Set task:
Rewrite every line of the records below as a numbered list. Skip blank lines and leave out the pictures.
====
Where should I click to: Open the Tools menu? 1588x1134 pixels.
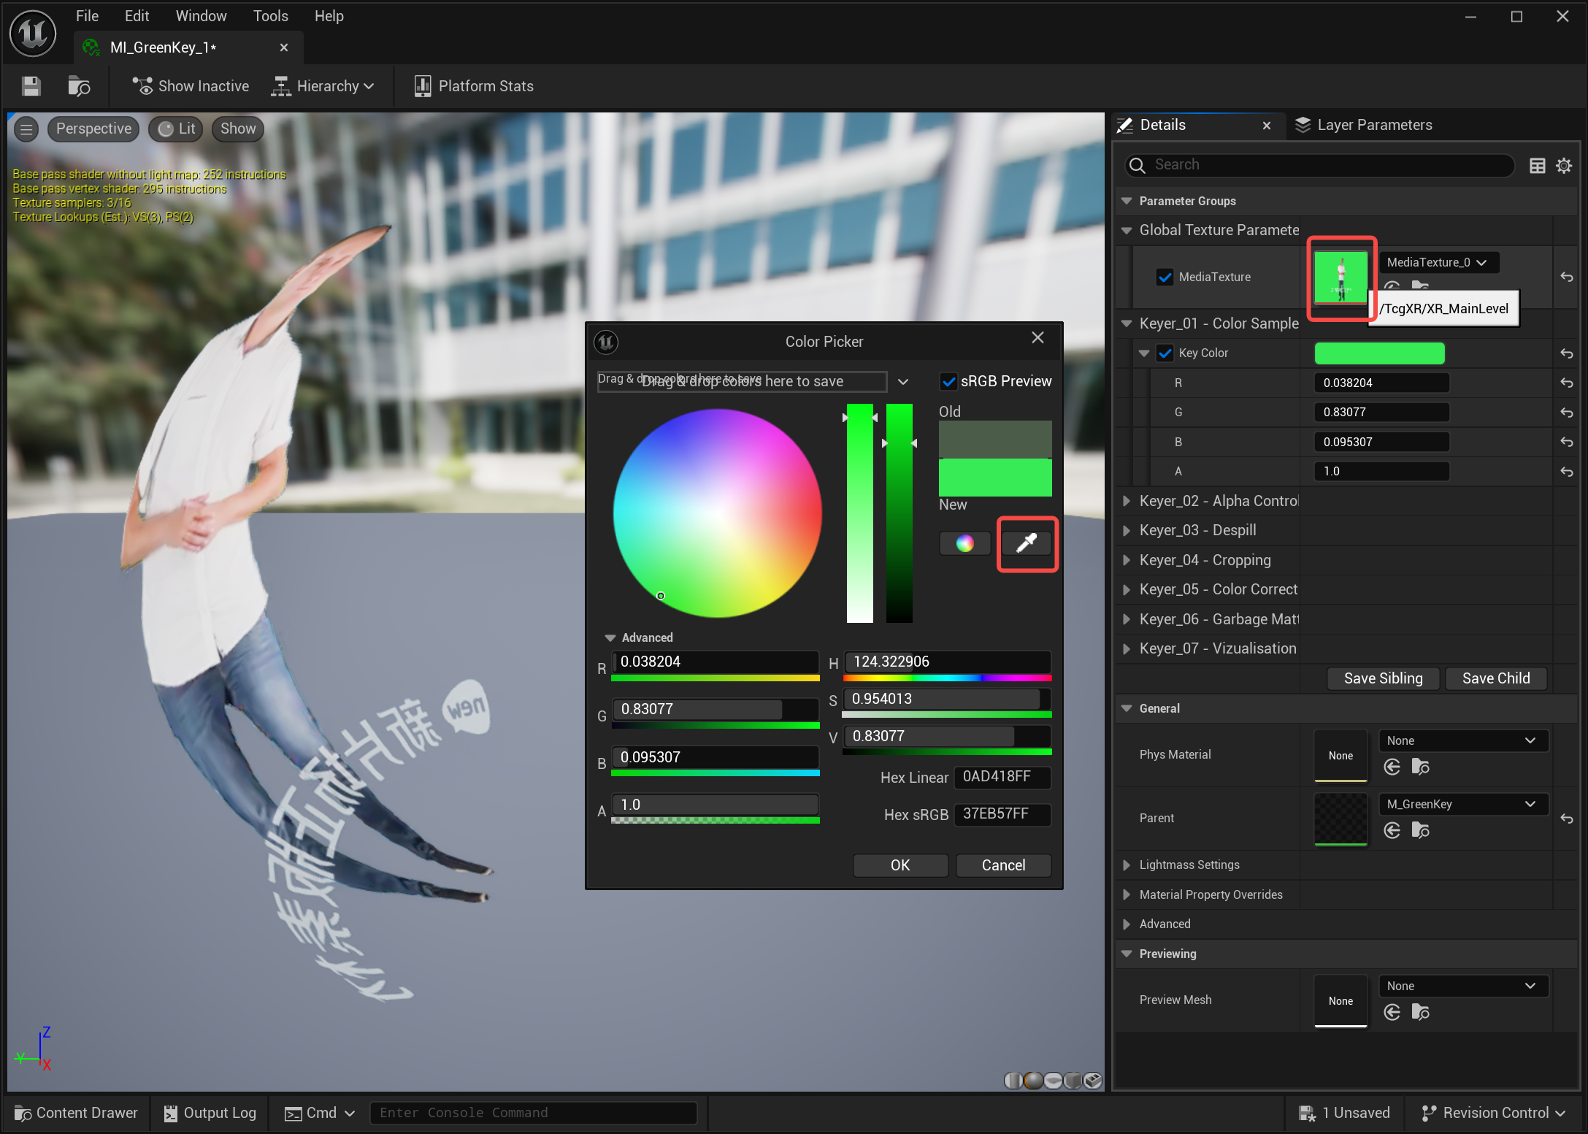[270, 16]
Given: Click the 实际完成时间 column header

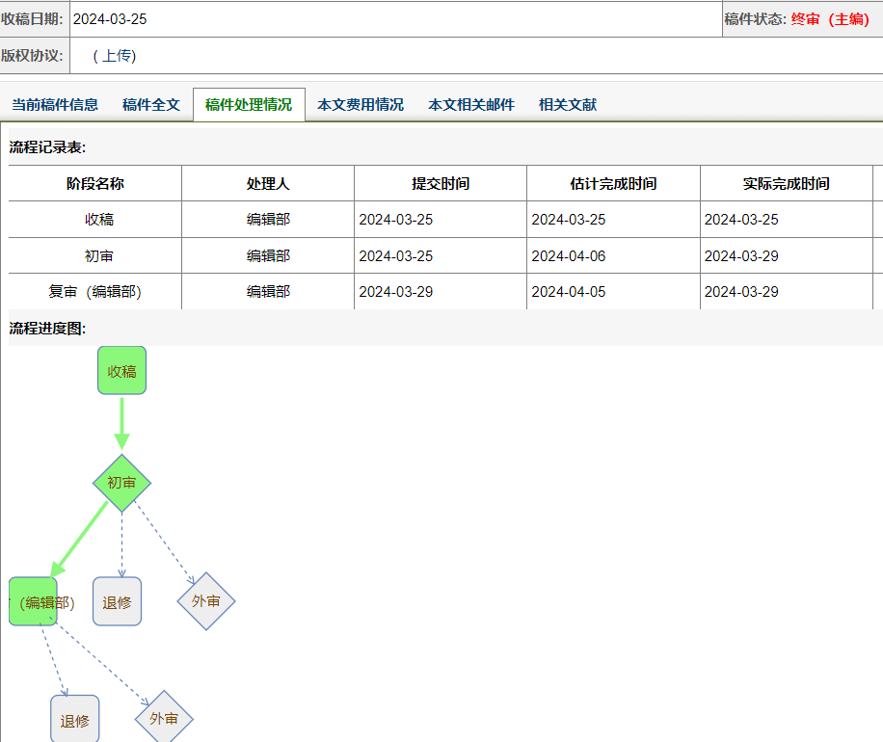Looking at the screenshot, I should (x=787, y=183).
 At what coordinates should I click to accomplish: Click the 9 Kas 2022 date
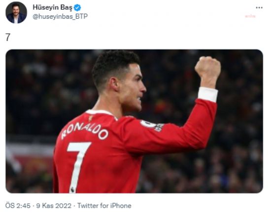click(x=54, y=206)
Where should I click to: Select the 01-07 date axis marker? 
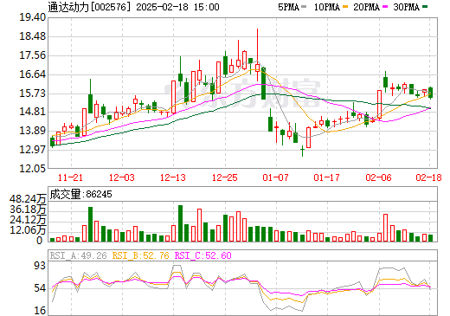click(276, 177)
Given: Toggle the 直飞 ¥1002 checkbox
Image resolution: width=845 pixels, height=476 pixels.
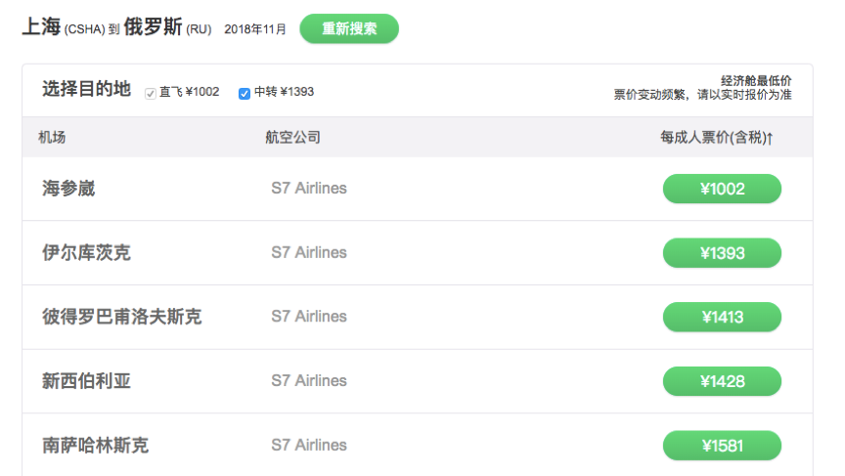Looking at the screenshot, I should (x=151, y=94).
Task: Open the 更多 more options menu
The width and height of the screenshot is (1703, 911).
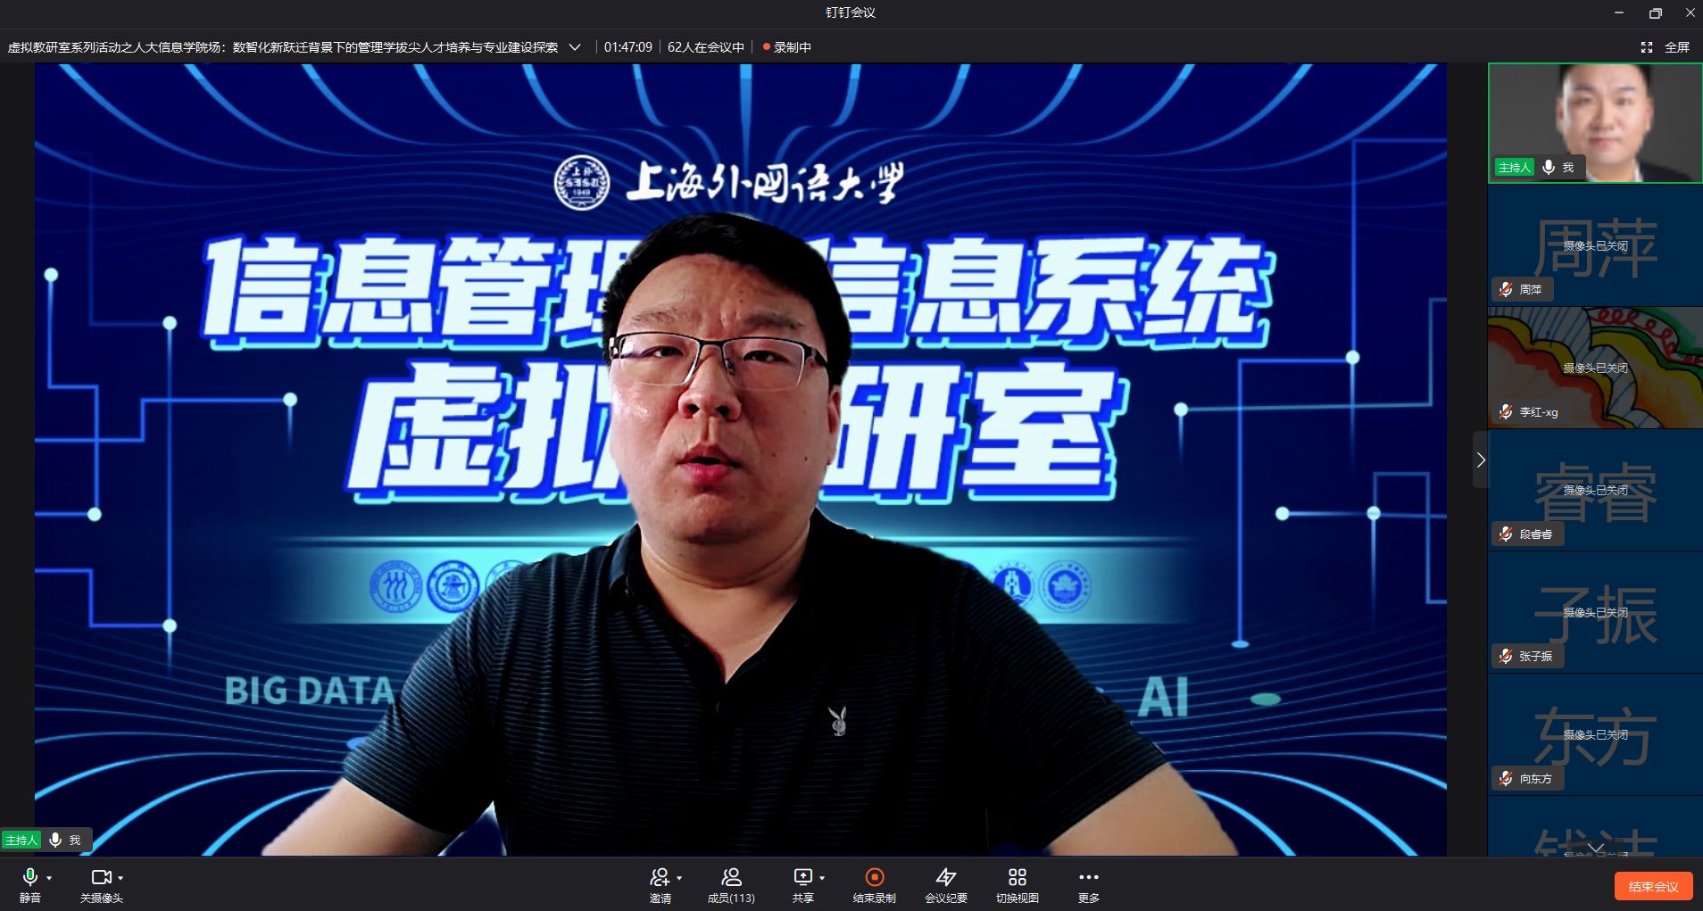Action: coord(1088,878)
====
Result of the exercise:
1. Where should I click to: Open the Tools menu? 1588x1134 pixels.
2. [270, 16]
3. Given: Click the 实际完成时间 column header
4. Looking at the screenshot, I should (x=787, y=183).
5.  At what coordinates should I click to accomplish: Click the 9 Kas 2022 date
6. click(x=54, y=206)
7. Where should I click to: Select the 01-07 date axis marker? 
8. click(276, 177)
9. Given: Toggle the 直飞 ¥1002 checkbox
10. Image resolution: width=845 pixels, height=476 pixels.
11. Looking at the screenshot, I should (x=151, y=94).
12. Task: Open the 更多 more options menu
13. The width and height of the screenshot is (1703, 911).
14. Action: coord(1088,878)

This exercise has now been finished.